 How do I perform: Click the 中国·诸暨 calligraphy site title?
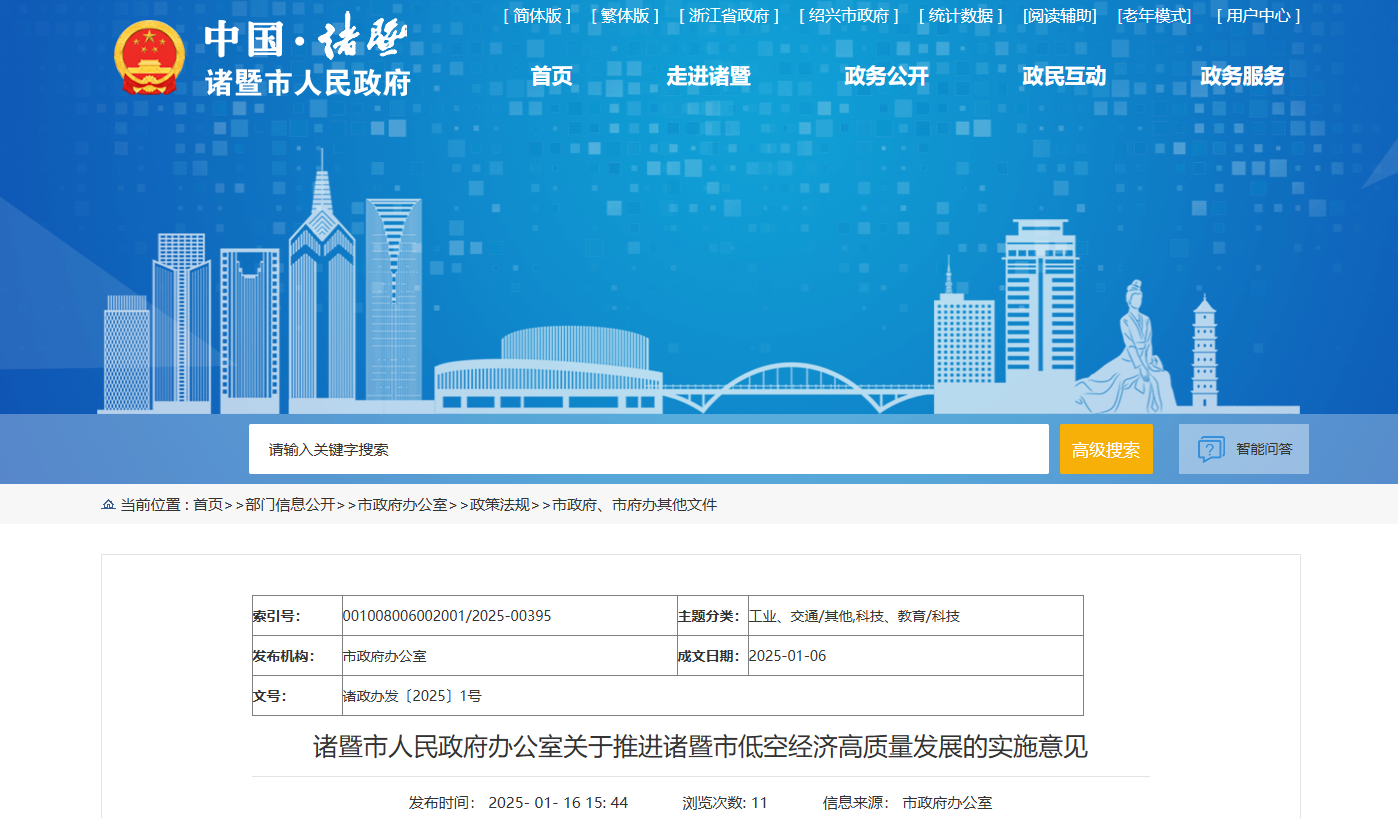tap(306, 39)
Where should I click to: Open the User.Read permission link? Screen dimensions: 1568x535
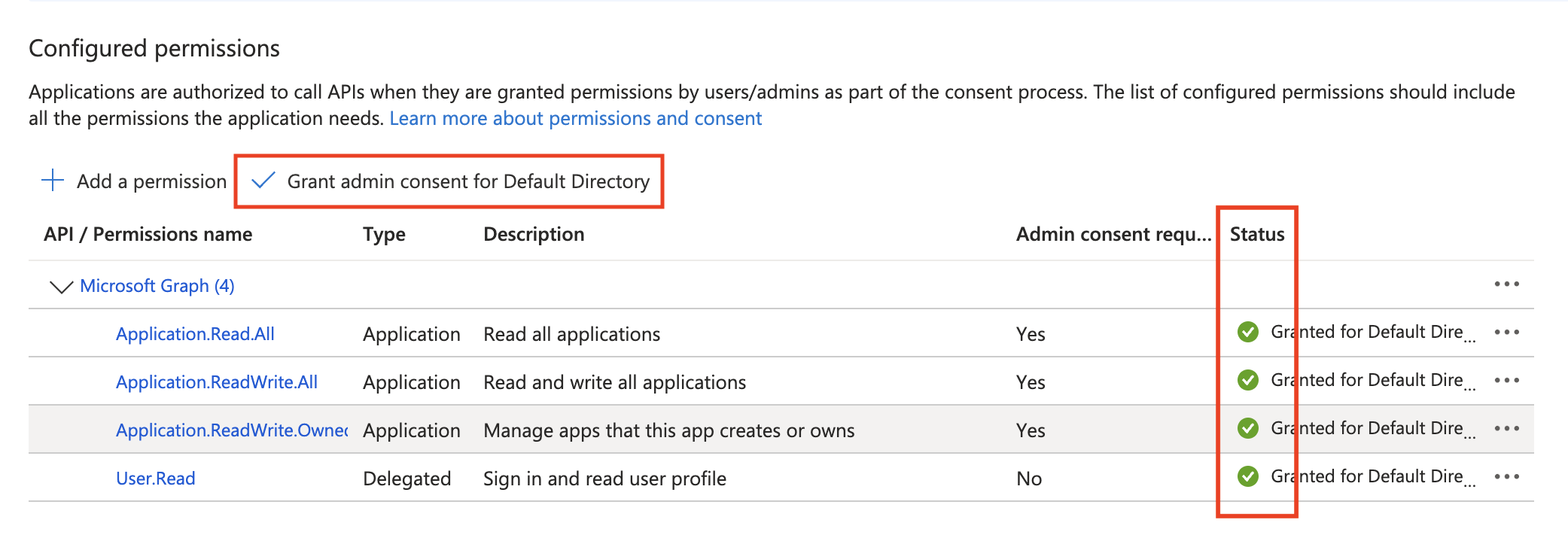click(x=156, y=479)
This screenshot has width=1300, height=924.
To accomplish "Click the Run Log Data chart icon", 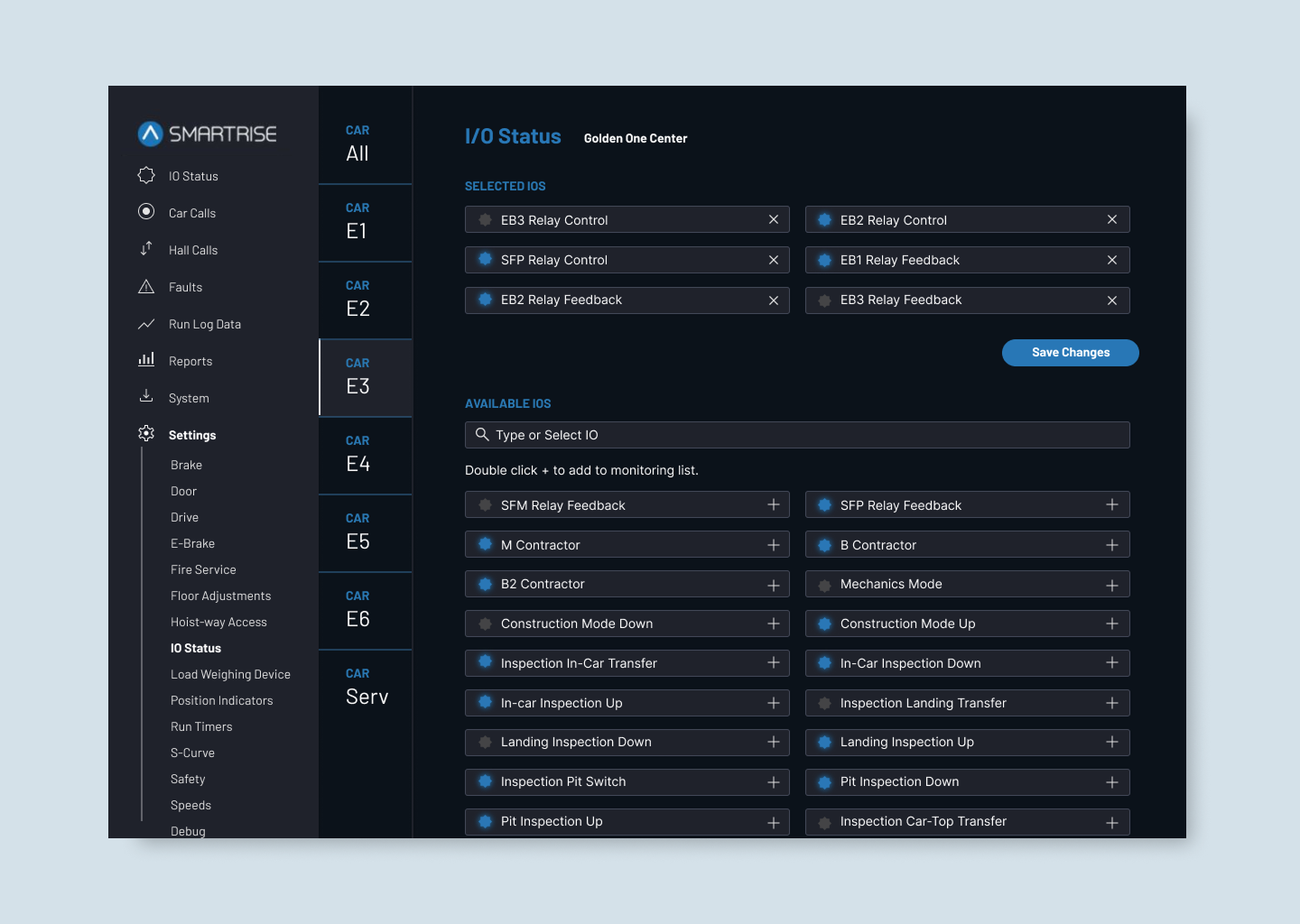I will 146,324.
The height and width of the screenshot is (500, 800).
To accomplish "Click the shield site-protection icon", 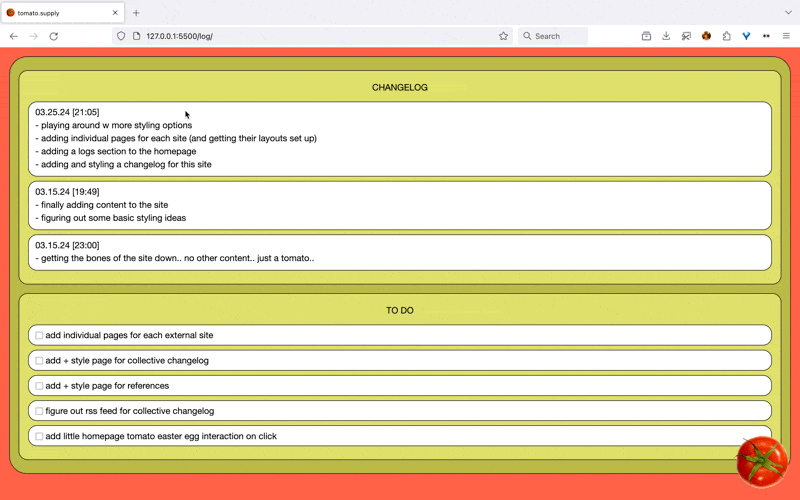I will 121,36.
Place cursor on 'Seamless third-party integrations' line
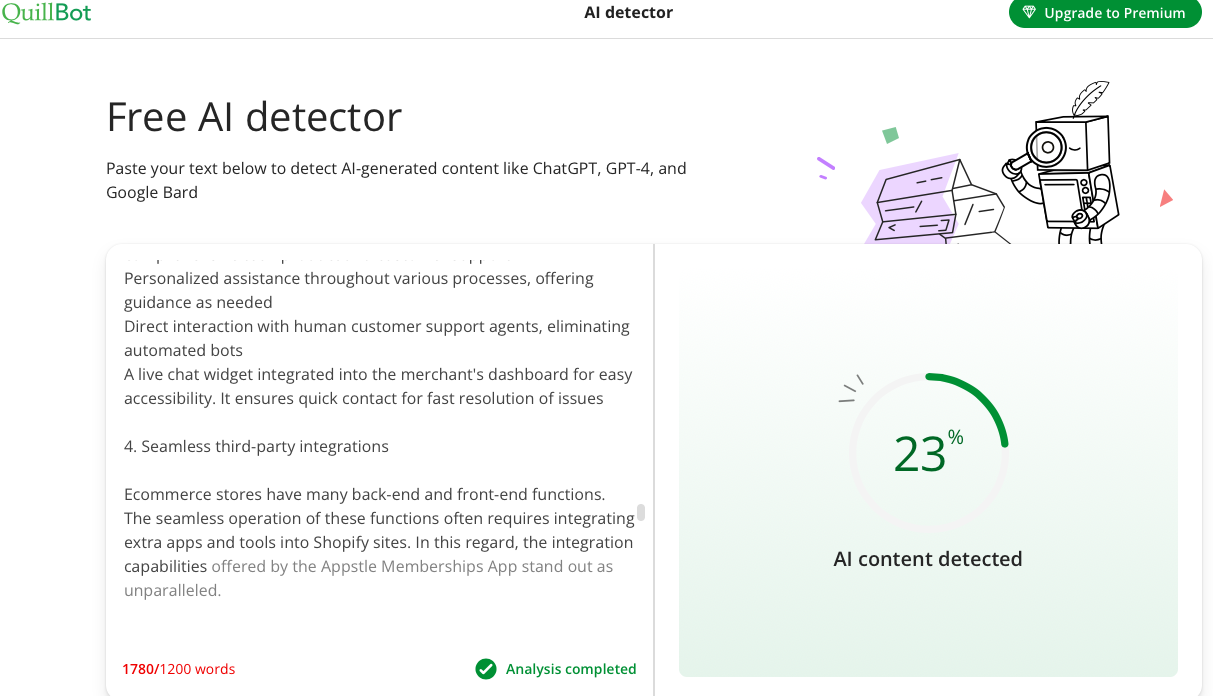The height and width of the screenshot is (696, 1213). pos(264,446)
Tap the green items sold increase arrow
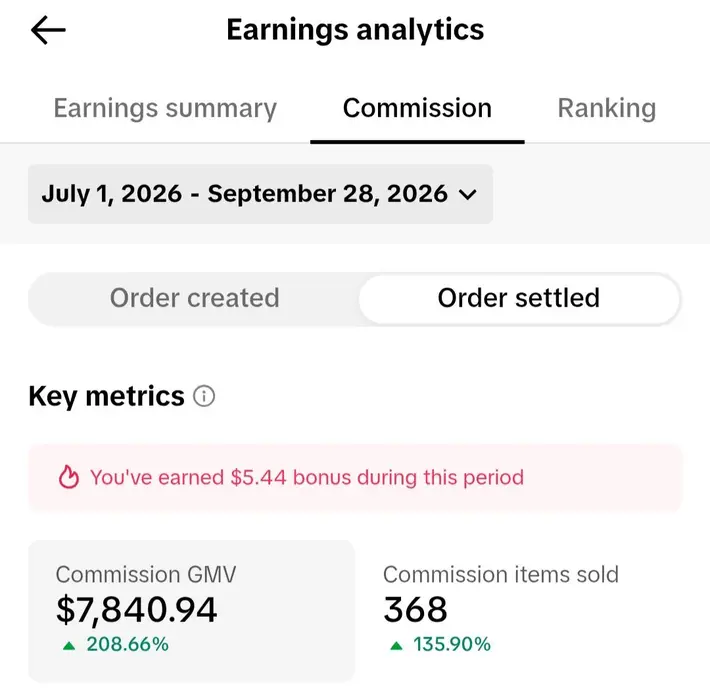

(What is asked): Rewrite the stretch from the line containing "Place cursor on" through the end of the rows, with "green" changed to "red" and nothing else altered. Leave the pictures out of your answer.

(Expected output):
Place cursor on 'Seamless third-party integrations' line
The height and width of the screenshot is (696, 1213). pos(264,446)
Tap the red items sold increase arrow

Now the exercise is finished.